The relationship between art and craft, between the social and the material linked with the engaged individual committed to the quality of his/her work simply for the sake of doing it, is surely something a conference like fOSSa celebrates. At a time when many disciplines and practices are becoming more and more abstracted from the everyday, open source communities have the possibility of creating (producing) social effects that bear the marks of unforeseen value. It is not just a question of embracing the social, but of manifesting new forms of sociality, of producing new social effects. It is clear from examples like Ushahidi that open source communities have the capacity to facilitate the interactions between human and non-human actors from which new social assemblages will emerge.

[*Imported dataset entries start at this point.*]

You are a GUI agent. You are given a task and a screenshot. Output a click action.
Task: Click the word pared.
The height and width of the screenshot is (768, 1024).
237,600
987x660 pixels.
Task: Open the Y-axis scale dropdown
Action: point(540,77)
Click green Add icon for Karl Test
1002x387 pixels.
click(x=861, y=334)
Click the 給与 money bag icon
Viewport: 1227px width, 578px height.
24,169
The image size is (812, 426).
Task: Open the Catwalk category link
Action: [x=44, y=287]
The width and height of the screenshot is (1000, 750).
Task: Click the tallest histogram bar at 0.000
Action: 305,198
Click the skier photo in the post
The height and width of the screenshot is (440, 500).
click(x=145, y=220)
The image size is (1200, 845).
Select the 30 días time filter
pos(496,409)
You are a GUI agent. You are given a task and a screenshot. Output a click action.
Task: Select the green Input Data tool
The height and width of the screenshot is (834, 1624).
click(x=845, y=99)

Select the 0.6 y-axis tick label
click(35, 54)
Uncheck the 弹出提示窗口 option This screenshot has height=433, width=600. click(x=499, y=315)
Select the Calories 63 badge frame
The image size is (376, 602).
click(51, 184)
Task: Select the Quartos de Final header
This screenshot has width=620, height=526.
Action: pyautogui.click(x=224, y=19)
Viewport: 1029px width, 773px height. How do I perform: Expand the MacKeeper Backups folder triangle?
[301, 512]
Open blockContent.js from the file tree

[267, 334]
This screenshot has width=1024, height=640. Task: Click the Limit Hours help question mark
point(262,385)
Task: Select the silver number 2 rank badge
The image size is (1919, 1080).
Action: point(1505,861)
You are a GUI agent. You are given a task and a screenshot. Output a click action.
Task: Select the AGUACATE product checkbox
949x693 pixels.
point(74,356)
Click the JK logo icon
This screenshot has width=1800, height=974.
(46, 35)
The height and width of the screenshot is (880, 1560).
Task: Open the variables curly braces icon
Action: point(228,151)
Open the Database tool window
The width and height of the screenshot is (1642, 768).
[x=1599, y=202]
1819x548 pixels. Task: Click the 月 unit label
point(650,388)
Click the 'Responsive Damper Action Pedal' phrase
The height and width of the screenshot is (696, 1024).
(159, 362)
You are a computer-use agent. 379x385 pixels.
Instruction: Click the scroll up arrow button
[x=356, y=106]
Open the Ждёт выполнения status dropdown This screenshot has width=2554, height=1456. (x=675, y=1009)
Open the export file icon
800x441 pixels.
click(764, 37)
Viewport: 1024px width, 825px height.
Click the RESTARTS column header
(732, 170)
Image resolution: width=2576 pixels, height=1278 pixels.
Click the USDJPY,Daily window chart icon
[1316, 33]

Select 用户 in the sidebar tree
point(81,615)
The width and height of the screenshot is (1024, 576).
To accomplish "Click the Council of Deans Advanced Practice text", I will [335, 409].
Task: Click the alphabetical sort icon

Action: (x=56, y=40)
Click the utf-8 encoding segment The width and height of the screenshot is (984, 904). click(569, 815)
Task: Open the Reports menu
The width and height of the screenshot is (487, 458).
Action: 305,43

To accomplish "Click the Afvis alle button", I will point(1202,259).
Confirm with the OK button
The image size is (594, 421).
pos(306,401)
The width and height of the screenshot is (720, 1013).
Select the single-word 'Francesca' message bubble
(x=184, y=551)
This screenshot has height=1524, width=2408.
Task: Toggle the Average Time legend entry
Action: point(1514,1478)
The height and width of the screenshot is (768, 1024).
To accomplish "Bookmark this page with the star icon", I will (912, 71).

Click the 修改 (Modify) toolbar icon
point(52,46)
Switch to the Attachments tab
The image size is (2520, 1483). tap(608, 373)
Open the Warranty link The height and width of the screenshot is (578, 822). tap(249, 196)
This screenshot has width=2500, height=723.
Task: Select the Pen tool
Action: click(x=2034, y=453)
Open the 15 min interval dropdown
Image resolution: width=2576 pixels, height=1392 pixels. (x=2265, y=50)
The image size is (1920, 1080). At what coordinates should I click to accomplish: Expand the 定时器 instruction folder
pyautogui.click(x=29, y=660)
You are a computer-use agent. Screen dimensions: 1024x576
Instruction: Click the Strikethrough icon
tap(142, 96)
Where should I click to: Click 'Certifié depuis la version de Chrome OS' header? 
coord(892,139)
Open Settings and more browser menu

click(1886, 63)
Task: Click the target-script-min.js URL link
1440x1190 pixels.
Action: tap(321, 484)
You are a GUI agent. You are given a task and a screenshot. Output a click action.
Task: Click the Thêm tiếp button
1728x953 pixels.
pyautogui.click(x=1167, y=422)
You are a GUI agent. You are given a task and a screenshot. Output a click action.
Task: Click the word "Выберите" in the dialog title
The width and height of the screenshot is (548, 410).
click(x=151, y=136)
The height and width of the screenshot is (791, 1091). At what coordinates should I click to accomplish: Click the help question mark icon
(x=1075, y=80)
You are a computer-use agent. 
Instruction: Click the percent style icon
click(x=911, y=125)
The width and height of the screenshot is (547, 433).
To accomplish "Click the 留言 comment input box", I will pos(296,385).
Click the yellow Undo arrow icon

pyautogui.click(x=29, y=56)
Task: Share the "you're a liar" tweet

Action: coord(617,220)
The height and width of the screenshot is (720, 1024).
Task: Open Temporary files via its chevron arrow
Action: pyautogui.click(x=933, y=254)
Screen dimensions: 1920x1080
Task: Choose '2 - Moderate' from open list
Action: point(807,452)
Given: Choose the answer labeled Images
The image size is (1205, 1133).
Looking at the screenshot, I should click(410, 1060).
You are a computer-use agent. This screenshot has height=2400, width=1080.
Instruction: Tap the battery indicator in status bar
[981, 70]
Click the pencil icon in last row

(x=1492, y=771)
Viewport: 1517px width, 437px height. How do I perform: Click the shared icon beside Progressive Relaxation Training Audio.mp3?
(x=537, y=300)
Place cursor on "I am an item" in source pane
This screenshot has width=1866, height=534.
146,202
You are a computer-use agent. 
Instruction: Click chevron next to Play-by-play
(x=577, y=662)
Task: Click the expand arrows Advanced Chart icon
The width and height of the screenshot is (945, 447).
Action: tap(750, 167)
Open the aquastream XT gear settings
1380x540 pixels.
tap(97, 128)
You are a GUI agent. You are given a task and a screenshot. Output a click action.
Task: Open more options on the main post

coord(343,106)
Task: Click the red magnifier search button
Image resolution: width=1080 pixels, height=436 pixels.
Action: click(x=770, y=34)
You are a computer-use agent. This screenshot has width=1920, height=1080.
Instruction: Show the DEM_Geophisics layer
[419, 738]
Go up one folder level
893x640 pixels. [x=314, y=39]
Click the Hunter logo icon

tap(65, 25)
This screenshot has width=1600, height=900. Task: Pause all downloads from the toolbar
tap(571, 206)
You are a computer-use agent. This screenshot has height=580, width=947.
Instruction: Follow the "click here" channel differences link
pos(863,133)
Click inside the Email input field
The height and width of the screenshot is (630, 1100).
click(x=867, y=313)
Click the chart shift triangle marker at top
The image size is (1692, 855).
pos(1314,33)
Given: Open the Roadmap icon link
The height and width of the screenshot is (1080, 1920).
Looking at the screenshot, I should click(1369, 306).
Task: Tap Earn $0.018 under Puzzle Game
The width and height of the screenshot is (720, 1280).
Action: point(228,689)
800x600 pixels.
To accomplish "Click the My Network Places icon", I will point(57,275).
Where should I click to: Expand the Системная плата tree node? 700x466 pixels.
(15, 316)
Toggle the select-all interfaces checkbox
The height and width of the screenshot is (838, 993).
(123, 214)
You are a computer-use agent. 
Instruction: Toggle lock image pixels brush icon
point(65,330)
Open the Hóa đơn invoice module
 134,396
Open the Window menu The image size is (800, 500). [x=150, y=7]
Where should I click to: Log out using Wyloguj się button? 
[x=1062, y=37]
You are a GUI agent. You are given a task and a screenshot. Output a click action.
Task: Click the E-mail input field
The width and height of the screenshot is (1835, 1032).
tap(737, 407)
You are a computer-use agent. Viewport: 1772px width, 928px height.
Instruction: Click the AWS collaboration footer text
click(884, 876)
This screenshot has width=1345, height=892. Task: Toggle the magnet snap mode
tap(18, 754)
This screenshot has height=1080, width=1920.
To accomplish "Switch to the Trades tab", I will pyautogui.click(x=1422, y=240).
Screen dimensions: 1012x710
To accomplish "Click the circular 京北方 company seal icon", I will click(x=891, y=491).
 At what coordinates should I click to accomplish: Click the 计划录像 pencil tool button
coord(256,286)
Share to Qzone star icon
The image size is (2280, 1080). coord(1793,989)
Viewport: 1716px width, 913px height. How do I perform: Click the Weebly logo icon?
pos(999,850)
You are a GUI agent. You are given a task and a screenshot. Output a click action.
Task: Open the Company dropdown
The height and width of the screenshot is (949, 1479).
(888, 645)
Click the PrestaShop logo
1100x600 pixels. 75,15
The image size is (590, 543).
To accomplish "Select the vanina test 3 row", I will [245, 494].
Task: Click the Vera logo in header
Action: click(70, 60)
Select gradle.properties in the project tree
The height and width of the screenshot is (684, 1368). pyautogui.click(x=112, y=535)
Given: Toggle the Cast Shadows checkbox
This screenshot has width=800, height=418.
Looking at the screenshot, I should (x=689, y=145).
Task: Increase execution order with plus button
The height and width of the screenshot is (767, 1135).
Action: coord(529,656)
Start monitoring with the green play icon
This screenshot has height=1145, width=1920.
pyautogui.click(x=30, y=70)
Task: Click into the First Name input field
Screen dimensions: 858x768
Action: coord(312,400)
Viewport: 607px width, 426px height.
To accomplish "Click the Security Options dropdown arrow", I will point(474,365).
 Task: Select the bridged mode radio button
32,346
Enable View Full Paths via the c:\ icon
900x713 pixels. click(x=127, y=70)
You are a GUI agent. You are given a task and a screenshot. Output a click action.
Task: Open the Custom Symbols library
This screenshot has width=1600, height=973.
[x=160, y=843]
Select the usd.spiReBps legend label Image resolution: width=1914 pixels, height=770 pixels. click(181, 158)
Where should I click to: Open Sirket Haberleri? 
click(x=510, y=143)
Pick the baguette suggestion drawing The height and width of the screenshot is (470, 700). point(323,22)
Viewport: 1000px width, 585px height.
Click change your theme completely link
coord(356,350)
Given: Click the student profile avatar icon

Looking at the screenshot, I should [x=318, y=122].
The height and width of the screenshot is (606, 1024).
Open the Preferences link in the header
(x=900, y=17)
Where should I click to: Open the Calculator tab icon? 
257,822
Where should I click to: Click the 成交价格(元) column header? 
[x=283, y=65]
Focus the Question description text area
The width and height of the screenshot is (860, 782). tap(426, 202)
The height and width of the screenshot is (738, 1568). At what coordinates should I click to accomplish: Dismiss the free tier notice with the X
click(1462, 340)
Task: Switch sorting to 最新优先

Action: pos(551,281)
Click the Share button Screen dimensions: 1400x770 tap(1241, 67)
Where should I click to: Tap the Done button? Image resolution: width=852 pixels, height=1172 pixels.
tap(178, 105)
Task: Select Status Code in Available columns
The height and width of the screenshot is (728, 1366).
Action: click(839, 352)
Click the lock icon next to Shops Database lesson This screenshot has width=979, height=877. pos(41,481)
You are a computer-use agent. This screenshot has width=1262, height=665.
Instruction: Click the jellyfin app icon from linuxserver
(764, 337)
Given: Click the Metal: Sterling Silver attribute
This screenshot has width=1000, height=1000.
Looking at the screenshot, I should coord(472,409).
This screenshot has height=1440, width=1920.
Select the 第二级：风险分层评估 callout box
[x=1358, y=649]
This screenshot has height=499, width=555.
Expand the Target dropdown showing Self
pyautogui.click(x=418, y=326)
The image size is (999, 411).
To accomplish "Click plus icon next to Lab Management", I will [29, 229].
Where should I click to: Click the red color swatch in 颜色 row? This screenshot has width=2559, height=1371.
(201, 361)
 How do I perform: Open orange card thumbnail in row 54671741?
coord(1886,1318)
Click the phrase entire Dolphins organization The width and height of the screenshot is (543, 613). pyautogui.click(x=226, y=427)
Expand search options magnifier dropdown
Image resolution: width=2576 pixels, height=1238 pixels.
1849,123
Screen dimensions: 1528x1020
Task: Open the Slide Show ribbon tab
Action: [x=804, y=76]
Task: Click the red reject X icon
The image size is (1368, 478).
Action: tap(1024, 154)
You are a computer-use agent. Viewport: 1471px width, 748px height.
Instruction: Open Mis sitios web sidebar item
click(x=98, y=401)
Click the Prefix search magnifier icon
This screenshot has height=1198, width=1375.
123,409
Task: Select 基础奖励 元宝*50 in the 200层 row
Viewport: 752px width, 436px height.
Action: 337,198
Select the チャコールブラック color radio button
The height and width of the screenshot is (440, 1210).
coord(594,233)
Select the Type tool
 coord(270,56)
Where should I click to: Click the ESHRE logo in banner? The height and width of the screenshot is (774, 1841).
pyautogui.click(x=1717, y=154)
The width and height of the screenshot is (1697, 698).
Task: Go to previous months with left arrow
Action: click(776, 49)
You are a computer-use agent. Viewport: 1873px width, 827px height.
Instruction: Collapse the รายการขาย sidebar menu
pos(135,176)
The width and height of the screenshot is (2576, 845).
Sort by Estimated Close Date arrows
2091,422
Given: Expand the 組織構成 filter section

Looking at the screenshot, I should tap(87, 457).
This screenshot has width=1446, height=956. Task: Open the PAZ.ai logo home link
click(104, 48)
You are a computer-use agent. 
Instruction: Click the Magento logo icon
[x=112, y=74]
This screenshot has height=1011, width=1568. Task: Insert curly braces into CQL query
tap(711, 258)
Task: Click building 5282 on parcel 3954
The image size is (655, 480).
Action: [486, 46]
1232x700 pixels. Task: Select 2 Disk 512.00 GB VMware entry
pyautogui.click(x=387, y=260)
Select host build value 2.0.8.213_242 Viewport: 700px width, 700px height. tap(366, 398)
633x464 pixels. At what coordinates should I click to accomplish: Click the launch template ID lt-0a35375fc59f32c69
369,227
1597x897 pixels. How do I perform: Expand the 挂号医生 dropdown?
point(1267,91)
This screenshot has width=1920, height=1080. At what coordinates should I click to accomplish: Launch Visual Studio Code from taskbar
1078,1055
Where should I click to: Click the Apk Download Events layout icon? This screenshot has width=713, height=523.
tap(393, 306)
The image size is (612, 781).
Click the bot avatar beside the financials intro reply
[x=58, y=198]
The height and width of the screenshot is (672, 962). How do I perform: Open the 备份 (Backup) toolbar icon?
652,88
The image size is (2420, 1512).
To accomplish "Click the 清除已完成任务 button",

As Marx demonstrated many years ago, new productive forces will always cause conflict in existing modes of production. When these conflicts arise, new modes of production have the potential to evolve within the current structure or to completely breakdown. As the social artisans of 21st century, open source communities have already started to reconfigure the traditional modes of production, which means that they have already begun to create the capacity for new social assemblages to exist. By exploring the social in all of its multiplicity still further, new ecologies of value will emerge, what they will look like and how they serve us is as of yet unknown, which means at this point in history, the next steam engine is still up for grabs.
In the words of Gilles Deleuze, paraphrasing Jean-Luc Godard, what we need is ‘not the just idea, but just an idea’.